How do you know if your sleep issues are just the temporary effect of a stressful schedule, or something more serious that should be checked out by a doctor? If you’re getting less than six hours of sleep a night and are clearly impaired in the daytime, it’s time to consult your physician or university health services center. You should also seek medical attention if you’re getting enough sleep, but feel too tired or sleep-deprived to function normally. “If a student is very sleepy in the daytime despite at least seven hours of sleep per twenty-four hour period, then the quality of the sleep should be investigated with a physician, preferably a sleep physician,” Dr. Shives says. Your doctor can refer you to a sleep specialist, who may ask questions about your daily routine and ask you to keep a journal of your sleeping habits so that they can create a treatment plan for you.
Other Serious Disorders
Another common sleep problem among college students is narcolepsy, a disorder that makes you extremely drowsy every three or four hours during the day. Narcoleptic people suffer “sleep attacks,” in which they feel the urge to take sudden, short naps after eating, in class, during a conversation or in any given situation (yikes!). Narcolepsy is most common among those ages 18 to 24, says Dr. Shives. Definitely see a doctor if you’re experiencing severe drowsiness during the daytime.
Rick Brinkman, MD, points to sleep deprivationas another serious disorder. You might have experienced that dead-tired zombie feeling after pulling an all-nighter to finish a big essay (or sneaking out of a guy’s dorm in the wee hours of the morning before he sees your unflattering bedhead look). Although you might not think of sleep deprivation as a serious illness, it’s actually a disorder. When you go without enough sleep on a regular basis, the result is chronic sleep deprivation, and the consequences include delayed reaction time and trouble focusing. One study at St. Lawrence University not surprisingly found that sleep-deprived students get lower grades than their well-rested counterparts. “If you start burning the candle at both ends, you set yourself up for sleep disorders you would otherwise not have if you trained your body to sleep on a health schedule,” says Dr. Brinkman.
If you find yourself tossing and turning tonight, try our quick tips and make sure you don’t have the symptoms of a serious sleep disorder.
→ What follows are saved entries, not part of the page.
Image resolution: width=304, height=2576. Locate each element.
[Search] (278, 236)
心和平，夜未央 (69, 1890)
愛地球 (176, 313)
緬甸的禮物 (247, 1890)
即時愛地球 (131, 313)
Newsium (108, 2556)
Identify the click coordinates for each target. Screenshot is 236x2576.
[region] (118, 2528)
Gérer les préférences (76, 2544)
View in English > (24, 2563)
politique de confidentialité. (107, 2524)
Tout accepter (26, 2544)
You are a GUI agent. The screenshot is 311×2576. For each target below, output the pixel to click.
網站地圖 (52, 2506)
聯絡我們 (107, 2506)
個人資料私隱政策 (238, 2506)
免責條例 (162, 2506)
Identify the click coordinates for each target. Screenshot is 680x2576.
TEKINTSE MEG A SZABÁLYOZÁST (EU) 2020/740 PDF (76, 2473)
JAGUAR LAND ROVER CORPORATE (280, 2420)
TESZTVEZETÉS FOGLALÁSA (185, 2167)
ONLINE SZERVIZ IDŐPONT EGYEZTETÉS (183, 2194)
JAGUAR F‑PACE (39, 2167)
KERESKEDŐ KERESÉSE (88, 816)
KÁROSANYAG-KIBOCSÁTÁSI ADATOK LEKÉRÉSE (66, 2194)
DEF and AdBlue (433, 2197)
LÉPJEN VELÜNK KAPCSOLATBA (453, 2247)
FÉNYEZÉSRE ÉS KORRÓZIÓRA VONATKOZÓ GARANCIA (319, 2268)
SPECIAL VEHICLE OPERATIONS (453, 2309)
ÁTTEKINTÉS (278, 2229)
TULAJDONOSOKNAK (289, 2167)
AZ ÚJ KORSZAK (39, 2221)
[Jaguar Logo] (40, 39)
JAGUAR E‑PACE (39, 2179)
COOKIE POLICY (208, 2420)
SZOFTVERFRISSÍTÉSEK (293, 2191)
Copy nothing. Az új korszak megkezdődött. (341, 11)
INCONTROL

It’s also important to follow up with long-term lifestyle changes to ensure you’ll doze off on time everynight. “If you decide what your personal goal is for yourself and create good lifestyle habits, you can train yourself to have a healthy sleep schedule no matter what the conditions or circumstances are,” says Dr. Brinkman. It might seem difficult to set up a consistent sleep schedule given your busy college life, but in the end, a good night’s sleep is so worth it. Sweet dreams, collegiettes!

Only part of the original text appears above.